And Darya Mihailovna held out her hand to Rudin. He first pressed it, then raised it to his lips and went away to the drawing-room and from there to the terrace. On the terrace he met Natalya.

V

Darya Mihailovna's daughter, Natalya Alexyevna, at a first glance might fail to please. She had not yet had time to develop; she was thin, and dark, and stooped slightly. But her features were fine and regular, though too large for a girl of seventeen. Specially beautiful was her pure, smooth forehead above fine eyebrows, which seemed broken in the middle. She spoke little, but listened to others, and fixed her eyes on them as though she were forming her own conclusions. She would often stand with listless hands, motionless and deep in thought; her face at such moments showed that her mind was at work within.... A scarcely perceptible smile would suddenly appear on her lips and vanish again; then she would slowly raise her large dark eyes. 'Qu'a-vez-vous? ' Mlle, Boncourt would ask her, and then she would begin to scold her, saying that it was improper for a young girl to be absorbed and to appear absent-minded. But Natalya was not absent-minded; on the contrary, she studied diligently; she read and worked eagerly. Her feelings were strong and deep, but reserved; even as a child she seldom cried, and now she seldom even sighed and only grew slightly pale when anything distressed her. Her mother considered her a sensible, good sort of girl, calling her in a joke 'mon honnete homme de fille' but had not a very high opinion of her intellectual abilities. 'My Natalya happily is cold,' she used to say, 'not like me—and it is better so. She will be happy.' Darya Mihailovna was mistaken. But few mothers understand their daughters.

Natalya loved Darya Mihailovna, but did not fully confide in her.

'You have nothing to hide from me,' Darya Mihailovna said to her once, 'or else you would be very reserved about it; you are rather a close little thing.'

Natalya looked her mother in the face and thought, 'Why shouldn't I be reserved?'

When Rudin met her on the terrace she was just going indoors with Mlle, Boncourt to put on her hat and go out into the garden. Her morning occupations were over.

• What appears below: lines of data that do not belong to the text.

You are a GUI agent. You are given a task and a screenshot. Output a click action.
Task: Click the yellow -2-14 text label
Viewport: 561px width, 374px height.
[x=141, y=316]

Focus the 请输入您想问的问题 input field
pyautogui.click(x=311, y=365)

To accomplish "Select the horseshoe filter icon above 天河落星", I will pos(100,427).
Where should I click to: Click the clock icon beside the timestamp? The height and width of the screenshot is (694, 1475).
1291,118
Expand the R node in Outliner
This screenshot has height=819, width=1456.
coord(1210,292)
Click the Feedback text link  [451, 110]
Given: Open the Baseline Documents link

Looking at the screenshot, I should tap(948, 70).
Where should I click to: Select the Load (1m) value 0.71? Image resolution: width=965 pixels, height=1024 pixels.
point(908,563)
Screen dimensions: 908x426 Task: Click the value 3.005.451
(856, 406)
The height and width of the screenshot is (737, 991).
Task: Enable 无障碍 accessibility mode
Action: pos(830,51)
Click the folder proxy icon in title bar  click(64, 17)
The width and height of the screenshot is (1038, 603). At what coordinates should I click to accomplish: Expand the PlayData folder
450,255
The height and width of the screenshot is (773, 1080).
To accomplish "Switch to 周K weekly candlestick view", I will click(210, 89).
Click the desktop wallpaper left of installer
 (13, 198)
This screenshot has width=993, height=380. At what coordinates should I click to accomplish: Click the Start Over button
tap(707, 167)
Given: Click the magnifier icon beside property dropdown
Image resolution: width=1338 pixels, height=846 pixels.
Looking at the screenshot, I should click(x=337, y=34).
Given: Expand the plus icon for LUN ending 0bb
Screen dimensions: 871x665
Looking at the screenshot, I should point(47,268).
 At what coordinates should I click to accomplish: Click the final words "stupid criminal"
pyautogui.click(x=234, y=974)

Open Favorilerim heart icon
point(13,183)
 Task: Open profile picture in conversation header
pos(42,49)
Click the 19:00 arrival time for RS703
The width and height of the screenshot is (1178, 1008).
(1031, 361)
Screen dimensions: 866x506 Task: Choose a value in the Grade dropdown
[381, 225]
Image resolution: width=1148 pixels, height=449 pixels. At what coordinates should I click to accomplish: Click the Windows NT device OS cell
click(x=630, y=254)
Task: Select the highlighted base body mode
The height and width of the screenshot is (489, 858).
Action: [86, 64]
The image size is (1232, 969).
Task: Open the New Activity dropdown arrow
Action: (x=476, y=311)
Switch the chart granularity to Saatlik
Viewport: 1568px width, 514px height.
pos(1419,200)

Natalya was not treated as a school-girl now. Mlle, Boncourt had not given her lessons in mythology and geography for a long while; but Natalya had every morning to read historical books, travels, or other instructive works with her. Darya Mihailovna selected them, ostensibly on a special system of her own. In reality she simply gave Natalya everything which the French bookseller forwarded her from Petersburg, except, of course, the novels of Dumas Fils and Co. These novels Darya Mihailovna read herself. Mlle, Boncourt looked specially severely and sourly through her spectacles when Natalya was reading historical books; according to the old French lady's ideas all history was filled with impermissible things, though for some reason or other of all the great men of antiquity she herself knew only one—Cambyses, and of modern times—Louis XIV. and Napoleon, whom she could not endure. But Natalya read books too, the existence of which Mlle, Boncourt did not suspect; she knew all Pushkin by heart.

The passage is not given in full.